[START OF Data for the task]

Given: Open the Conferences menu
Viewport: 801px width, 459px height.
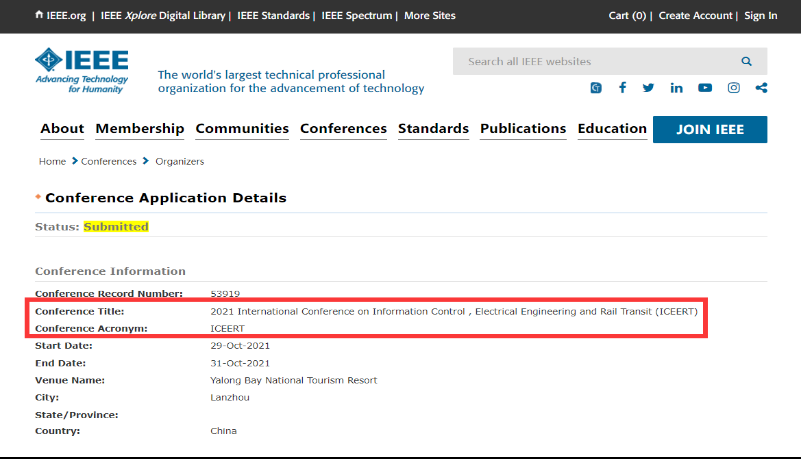Looking at the screenshot, I should (x=343, y=129).
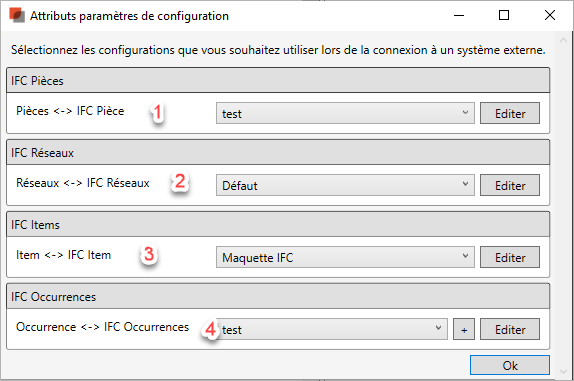Click the red application icon in title bar

pyautogui.click(x=17, y=16)
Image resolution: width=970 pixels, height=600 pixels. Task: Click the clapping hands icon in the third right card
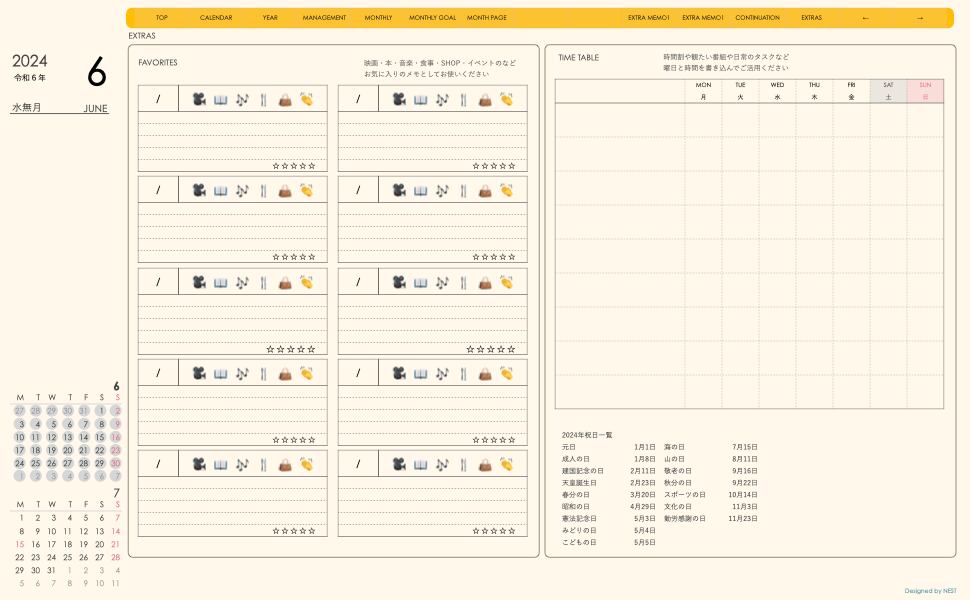point(507,282)
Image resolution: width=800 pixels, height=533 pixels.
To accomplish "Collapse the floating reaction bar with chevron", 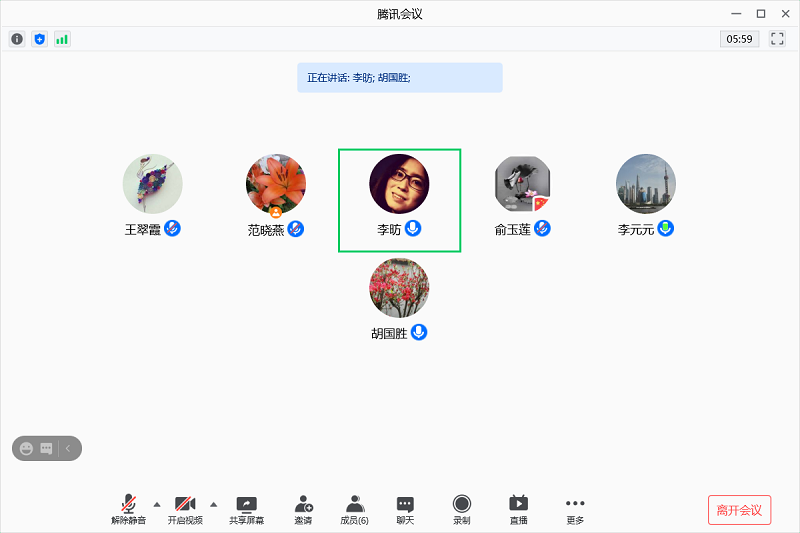I will tap(68, 449).
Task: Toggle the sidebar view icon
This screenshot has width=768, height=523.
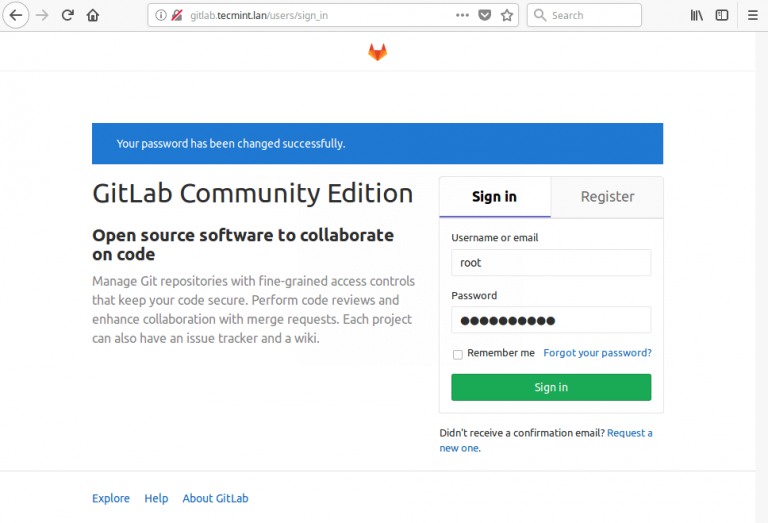Action: click(x=721, y=15)
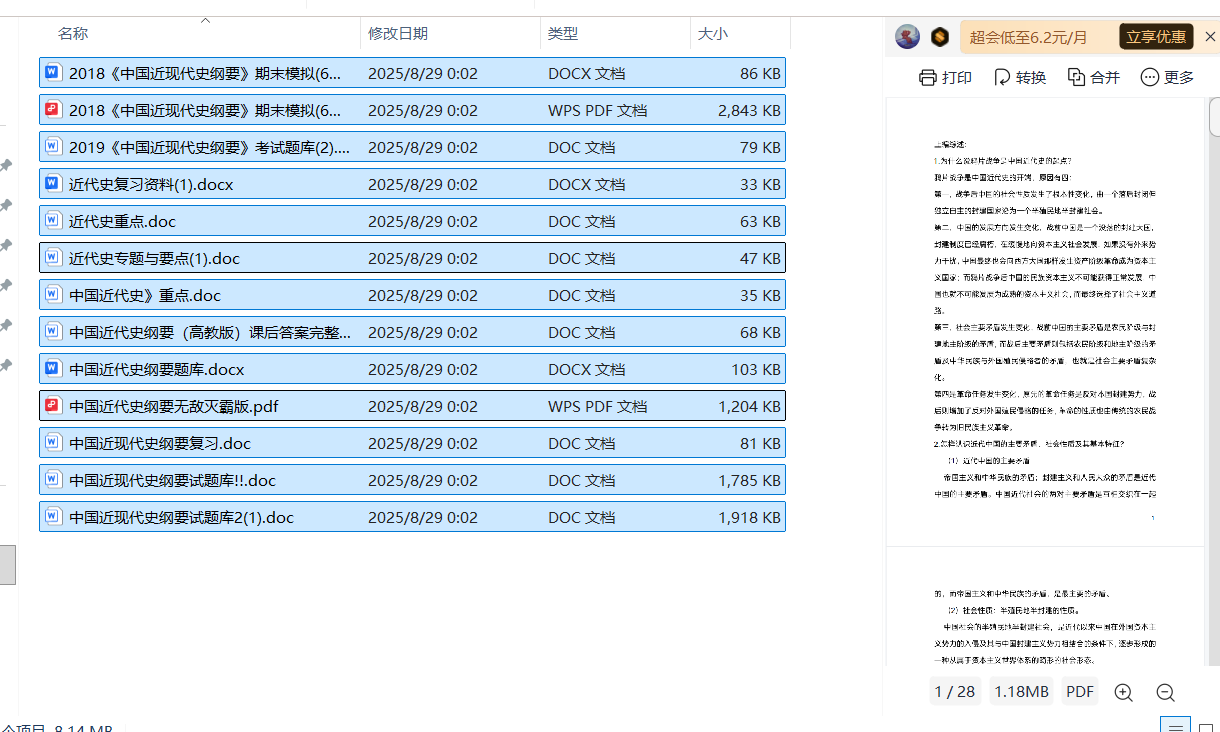Screen dimensions: 1220x732
Task: Click the PDF icon beside 中国近代史纲要无敌灭霸版.pdf
Action: click(x=51, y=405)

[END OF Data for the task]

## Aim
List every line of the material above that contains the word "width". Matching is case-sensitive.

## Exercise answer
Viewport: 801px width, 459px height.
Image resolution: width=970 pixels, height=600 pixels. Task: Click the clapping hands icon in the third right card
Image resolution: width=800 pixels, height=533 pixels.
This screenshot has width=768, height=523.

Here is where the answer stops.